Sıradaki hikaye doğum öncesi deneyimlerin paylaşıldığı Reddit sitesinden:

İş arkadaşım 4 yaşındaki kızı ile ilgili bir hikayeyi anlattı, eşiyle birlikte kızlarını şehir merkezindeki eski bir turistik kiliseye götürmüşlerdi ve girişe yakın bir yerde Meryem Ana’nın heykeli duruyordu.

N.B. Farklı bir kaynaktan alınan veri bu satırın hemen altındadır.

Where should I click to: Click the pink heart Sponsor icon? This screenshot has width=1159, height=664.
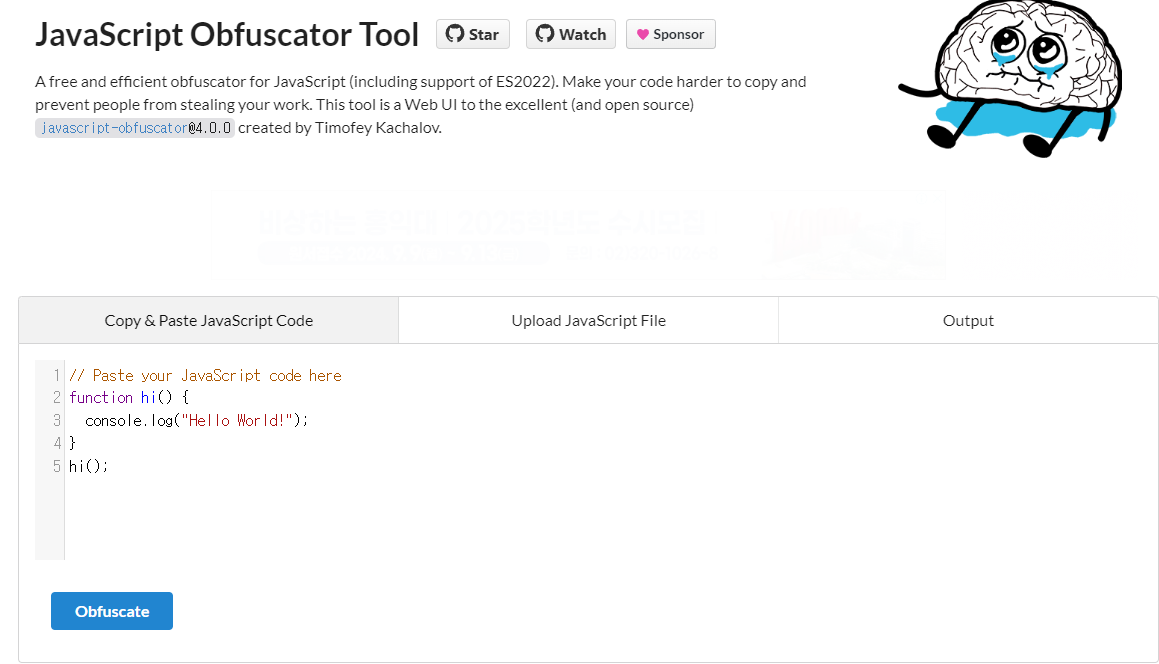point(642,34)
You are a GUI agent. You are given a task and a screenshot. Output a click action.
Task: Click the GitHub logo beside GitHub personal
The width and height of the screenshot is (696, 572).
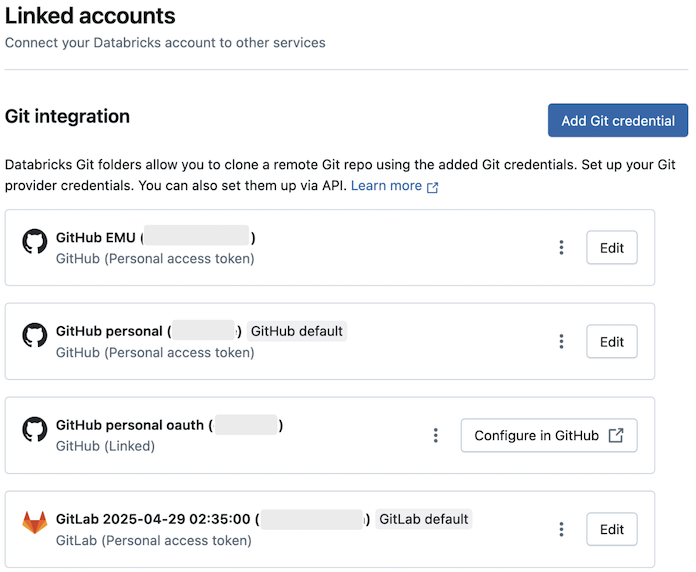pyautogui.click(x=35, y=335)
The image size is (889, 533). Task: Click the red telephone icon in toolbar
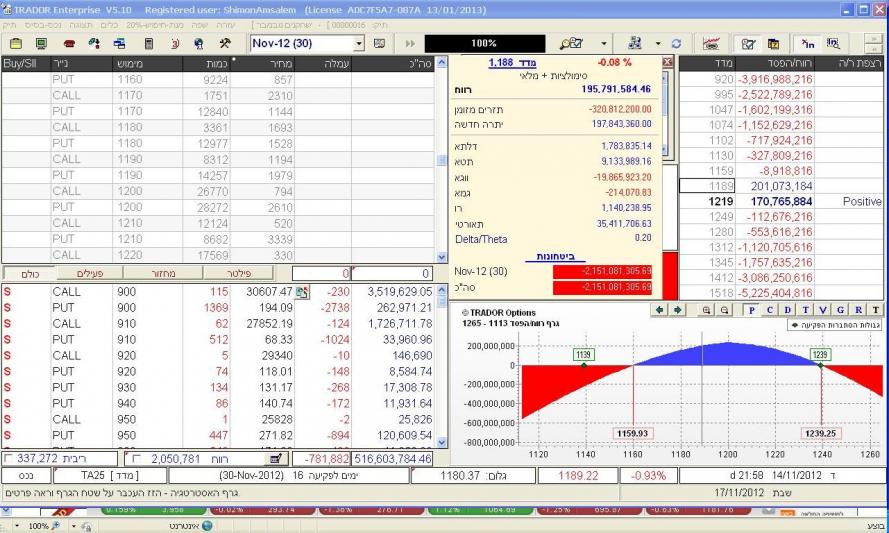[x=68, y=44]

Küçük kızları heykeli görür görmez eliyle işaret ederek bağırdı, “İşte! Ben doğmadan önce benimle ilgilenen kadın buydu!”

Güven Veren Bir Ses

Linda Parrino hikayesini doğum öncesi deneyimlerin paylaşıldığı About.com forum sitesinde paylaştı:

“Bir bulutun üzerinde olduğumu hatırlıyorum, gözümün görebildiği yere kadar heryer pembe ve mavi bulutlarla kaplıydı. Bir ses duydum bir kadının sesine benziyordu ama onu görmedim. Konuşması çok yumuşaktı ve iletişimimiz daha çok zihinsel iletişim gibiydi. O sesin bana artık yeryüzüne dönme vaktinin geldiğini ve doğum sırasının bende olduğunu söylediğini hatırlıyorum. Ama ben burada kalmak istediğimi bu güvenli yerde olmak istediğimi söyledim. Bana şimdi gitmem gerektiğini endişelenecek bir şey olmadığını herşeyin iyi olacağını söyledi. Hatırlayabildiğim kadarı ile en eski hikayem bu ve bu yaşadığım olay tüm hayatım boyunca bana güven ve huzur vermiştir.”

Yazan: Tara MacIsaac, The Epoch Times

Orjinal İngilizce Makale

Yanıt Ver

E-posta hesabınız yayımlanmayacak.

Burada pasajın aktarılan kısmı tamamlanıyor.